# Squirrel tails = $$



## REPETER (Oct 3, 2007)

check out this link from mepps~ good for hunters and fishermen 

http://www.mepps.com/programs/squirrel-tail/


----------



## mikevanwilder (Nov 11, 2008)

Doesn't seem like it would be worth it. At most .26 cents for more than 1000, thats a ton of squirrels for $260 dollars.


----------



## yfzduner450 (Dec 28, 2009)

Hell, if your killing the little buggers anyway, why not get a little money for em'.


----------



## mikevanwilder (Nov 11, 2008)

True but how many would you have to get before it would be worth the postage just to send it to them?


----------



## Chaser (Sep 28, 2007)

Maybe this can be settled once and for all here on this thread: I have heard that it is illegal to kill squirrels here in Utah. Is this true, or false?


----------



## Snipe (Dec 4, 2008)

Nuisance squirrels are not protected. I don't think you can legally sell there parts. Furbearer proc lists ground squirrels as not protected.


----------



## wyogoob (Sep 7, 2007)

Pine squirrels (red quirrels) are only worth 11¢ and the hair has to be an inch long. 

I think it's illegal to take Pine Squirrels in Utah.

Growing up we took our Fox Squirrel tails into the local ma & pa sporting goods store or the fur buyer. I remember getting more for black squirrel tails than Fox or Grey Squirrel tails.


----------



## .45 (Sep 21, 2007)

26 cents for tail ???? :shock:


----------



## Chaser (Sep 28, 2007)

.45 said:


> 26 cents for tail ???? :shock:


It's hairy tail though. I want no part of that!


----------



## Chaser (Sep 28, 2007)

I just did some reading. Page 19 of the Zoological Animals Handbook prohibits the collection, importation, and possession of squirrels, chipmunks, marmots and prairie dogs. As was mentioned by Snipe, only nuisance squirrels may be killed, and they must be immediately disposed of in a landfill, buried, or burned. Possession or sale of their parts is also prohibited. Furthermore, if you do kill a nuisance squirrel, you must provide immediate access to government agents to the ground on/over which they were killed.

I think that settles it!


----------



## REPETER (Oct 3, 2007)

oh well haha~ yeah...not a money maker for sure, and illegal too~ shoot!


----------



## wyogoob (Sep 7, 2007)

FYI:

Here's a pic of 3 Fox Squirrels. The 2nd one from the left is a black phase. The 4th squirrel from the left is a Grey Squirrel.

Fox Squirrels are huge. Scale them to my rifle stock. And the Grey Squirrel is much larger than the Pine (Red) squirrels we have around here.

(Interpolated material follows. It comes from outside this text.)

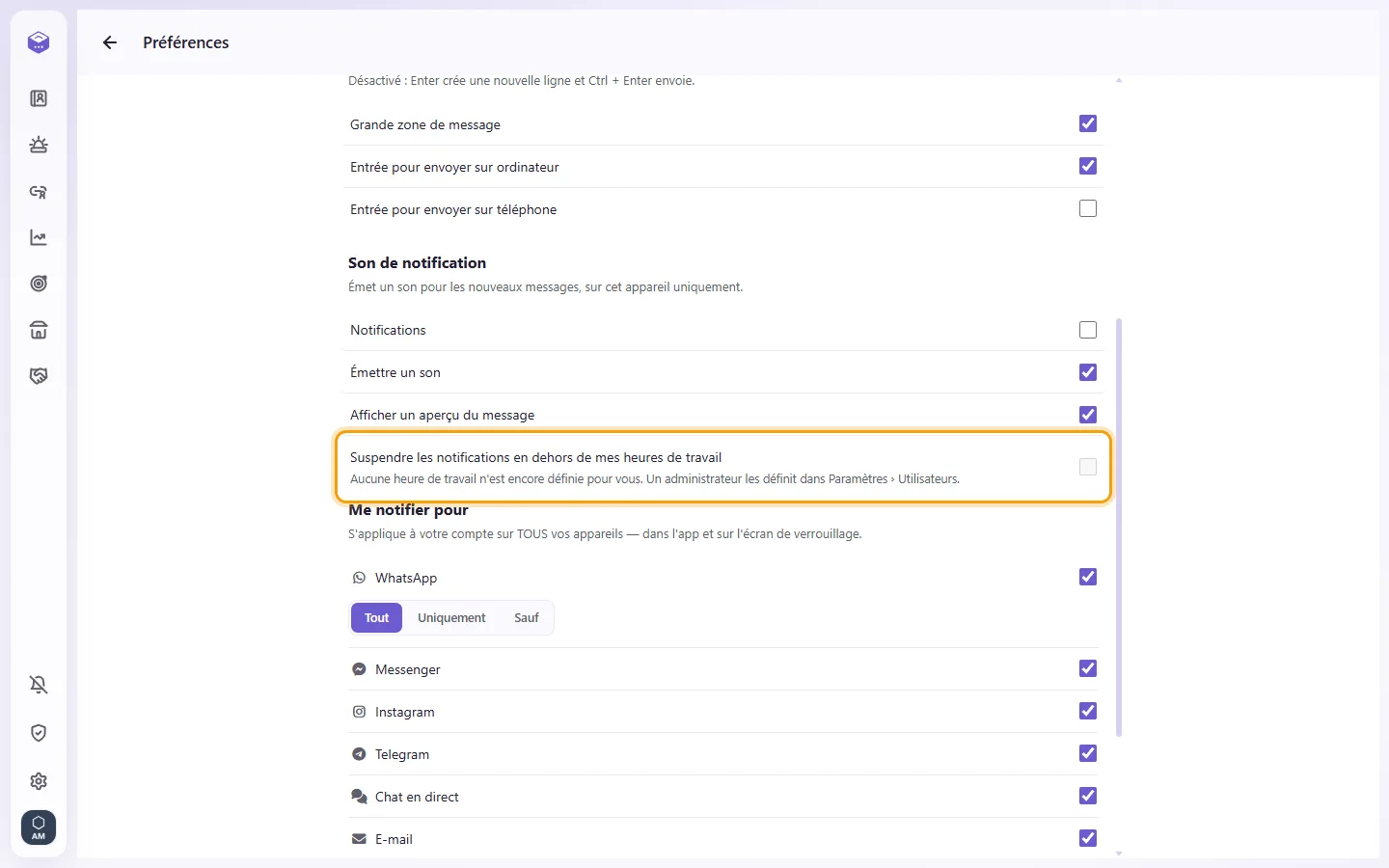Screen dimensions: 1389x868
Task: Click the Tout button under WhatsApp
Action: point(376,618)
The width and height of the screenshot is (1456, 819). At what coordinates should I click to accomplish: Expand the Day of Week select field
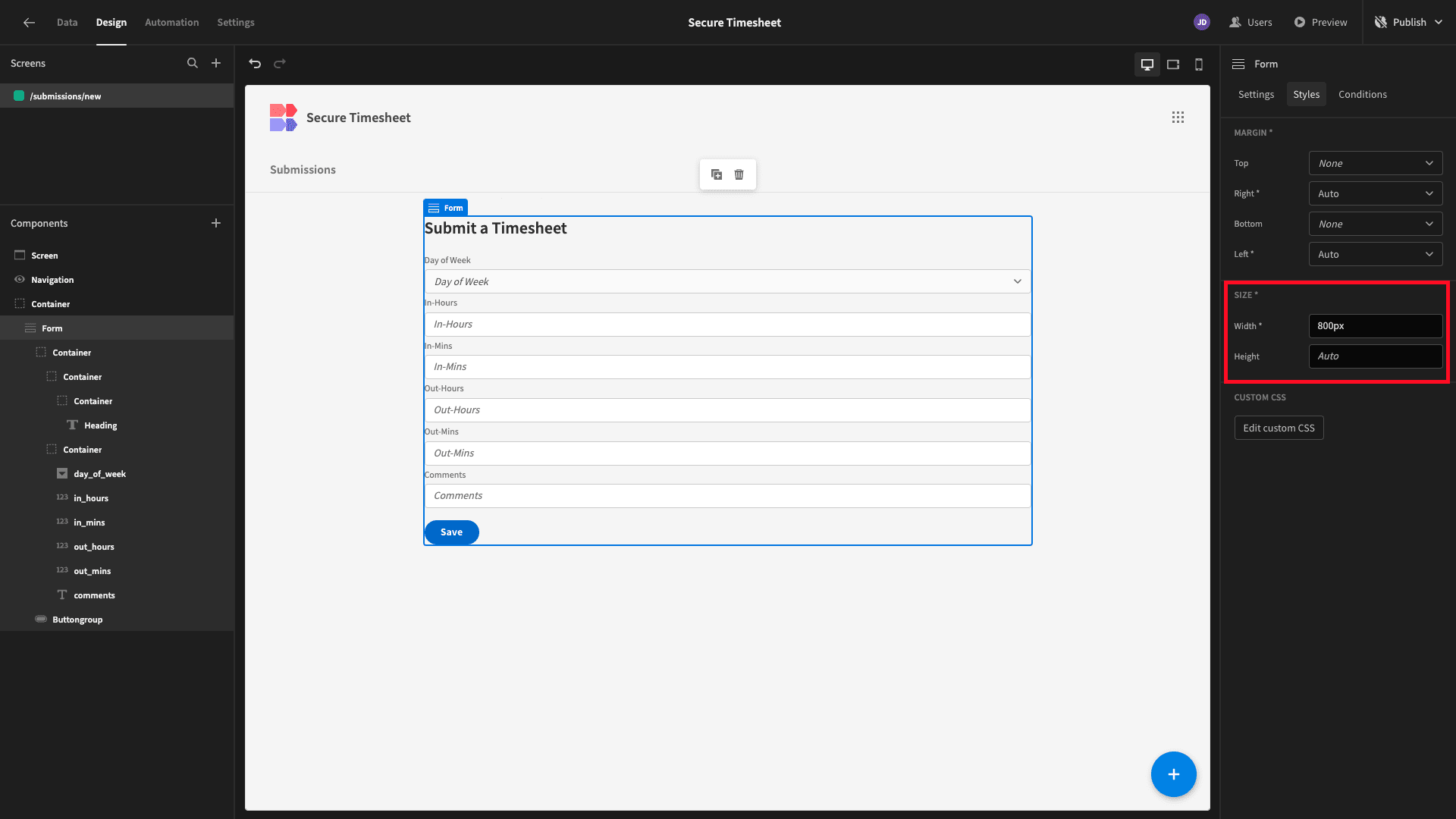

The hair on a Fox Squirrel tail is about 2" long.


----------



## luv2fsh&hnt (Sep 22, 2007)

I killed fox squirrels in NC when I was in the service. What about those grey squirrels in the Uintas that bark at ya when your trying to stalk a deer? Can we shoot them legally?


----------



## wyogoob (Sep 7, 2007)

luv2fsh&hnt said:


> I killed fox squirrels in NC when I was in the service. What about those grey squirrels in the Uintas that bark at ya when your trying to stalk a deer? Can we shoot them legally?


No.


----------



## wyogoob (Sep 7, 2007)

There are Rock Squirrels (_Spermophilus franklinii) _in Utah. It's a type of ground squirrel. There are bigger than Pine Squirrels, and I hear they are good-eating.

I seen one yesterday driving through the Manti-La Sal forest northeast of Moab.


----------



## hoghunter011583 (Jul 21, 2008)

You are right Chaser, I called last year about it and they said it is illegal to shoot them. But they said we really don't care if you shoot them, they are protected because they don't want them being sold or made into pets. They said you will be ok shooting them, but don't try to sell them.


----------



## Jed (Feb 25, 2009)

There's enough squirrels in my yard to make a fortune. But I live in the city limits so I can't shoot them.


----------



## flyfisher117 (Jun 29, 2009)

mikevanwilder said:


> Doesn't seem like it would be worth it. At most .26 cents for more than 1000, thats a ton of squirrels for $260 dollars.


and then figure gas and ammo... even if shooting them with a .22lr maybe its worth it but i agree with you to much work and time to make a few bucks


----------



## hoghunter011583 (Jul 21, 2008)

Maybe if work gets slow I can make a living selling animas skins. I did that for about a year, best year of my life!! Then I was a few grand in debt and broke and had to get a real job. Sure was nice being 18!!!


----------